Given instruction A:
Answer these questions using the email below, one answer per line, marked to match:
(i) On what date and at what time was the email sent?
(ii) What two ways of interpreting source files does the quoted proposal name?
(iii) In the hypothetical exchange about files on disk, what does the standard reply?

From: Ville Voutilainen <ville.voutilainen_at_[hidden]>
Date: Tue, 13 Aug 2019 19:08:57 +0300
On Tue, 13 Aug 2019 at 19:03, Niall Douglas <s_sourceforge_at_[hidden]> wrote:
>
> On 13/08/2019 15:27, Herring, Davis via Core wrote:
> >> Is it politically feasible for C++ 23 and C 2x to require
> >> implementations to default to interpreting source files as either (i) 7
> >> bit ASCII or (ii) UTF-8? To be specific, char literals would thus be
> >> either 7 bit ASCII or UTF-8.
> >
> > We could specify the source file directly as a sequence of ISO 10646 abstract characters, or even as a sequence of UTF-8 code units, but the implementation could choose to interpret the disk file to contain KOI-7 N1 with some sort of escape sequences for other characters. You might say "That's not UTF-8 on disk!", to which the implementation replies "That's how my operating system natively stores UTF-8." and the standard replies "What's a disk?".
>
> I think that's an unproductive way of looking at the situation.

I think your missing Davis's point. His point is that we can ban
source code that has an encoding that we don't like,
but that doesn't necessarily have any noticeable impact on anything,
because implementations may choose differently,
and they especially may choose a different default.

> I'd prefer to look at it this way:
> 1. How much existing code gets broken if when recompiled as C++ 23, the
> default is now to assume UTF-8 input unless input is obviously not that?

I don't know what that "default" means.

Exercise input:
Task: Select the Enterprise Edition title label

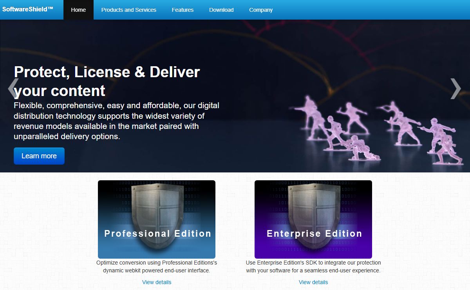Action: click(x=314, y=234)
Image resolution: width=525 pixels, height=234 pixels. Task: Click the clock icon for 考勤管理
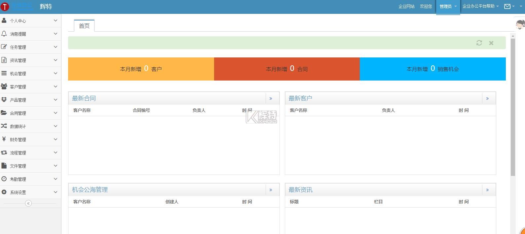click(4, 179)
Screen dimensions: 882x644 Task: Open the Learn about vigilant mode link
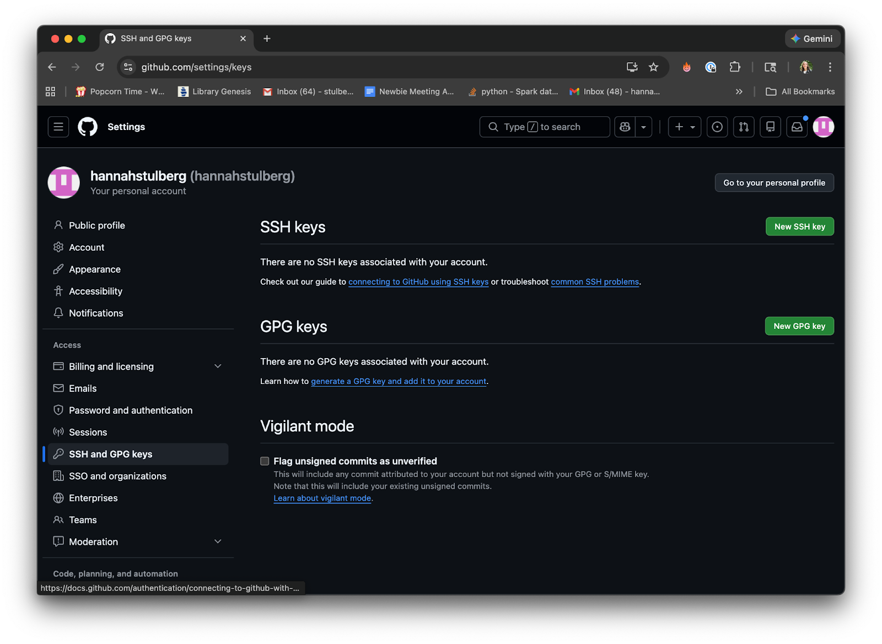click(x=322, y=498)
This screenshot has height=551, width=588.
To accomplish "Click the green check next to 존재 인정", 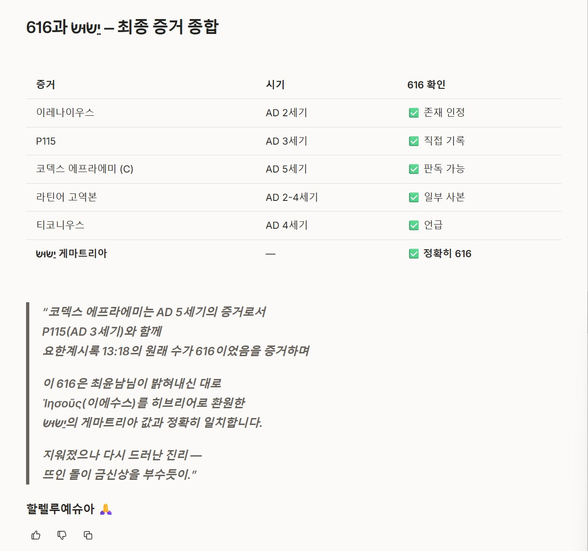I will 414,113.
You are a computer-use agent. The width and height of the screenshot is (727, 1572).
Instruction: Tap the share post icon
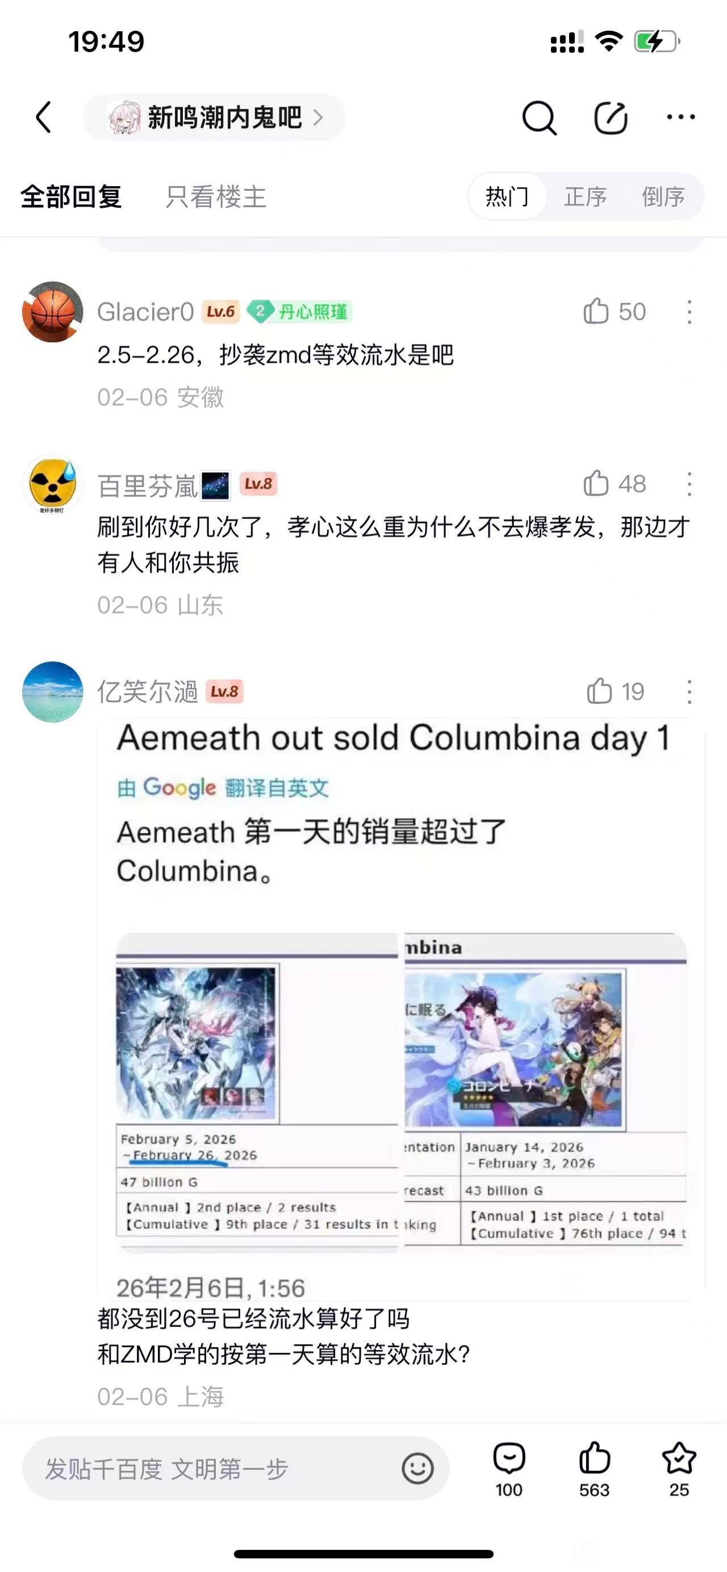click(x=611, y=117)
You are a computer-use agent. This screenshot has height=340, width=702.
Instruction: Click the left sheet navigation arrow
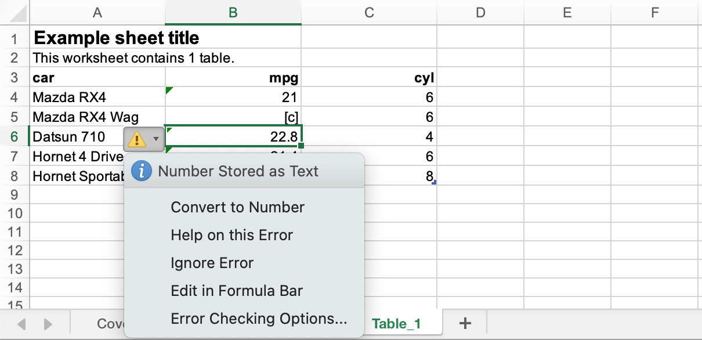(22, 324)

Given instruction B: Output the records starting at the line that contains "You are a computer-use agent. The" and ending at the end of the records as a two-column CSV with columns named instruction and answer. Each request gets one row, and each field is quoted with line breaks replaced by spaces. Leave out the pictures.

Response A:
(i) Tue, 13 Aug 2019 19:08:57 +0300
(ii) 7 bit ASCII or UTF-8
(iii) "What's a disk?"

Response B:
instruction,answer
"You are a computer-use agent. The width and height of the screenshot is (727, 1572). Instruction: Tap the share post icon","click(x=611, y=117)"
"You are a computer-use agent. This screenshot has height=340, width=702. Instruction: Click the left sheet navigation arrow","(22, 324)"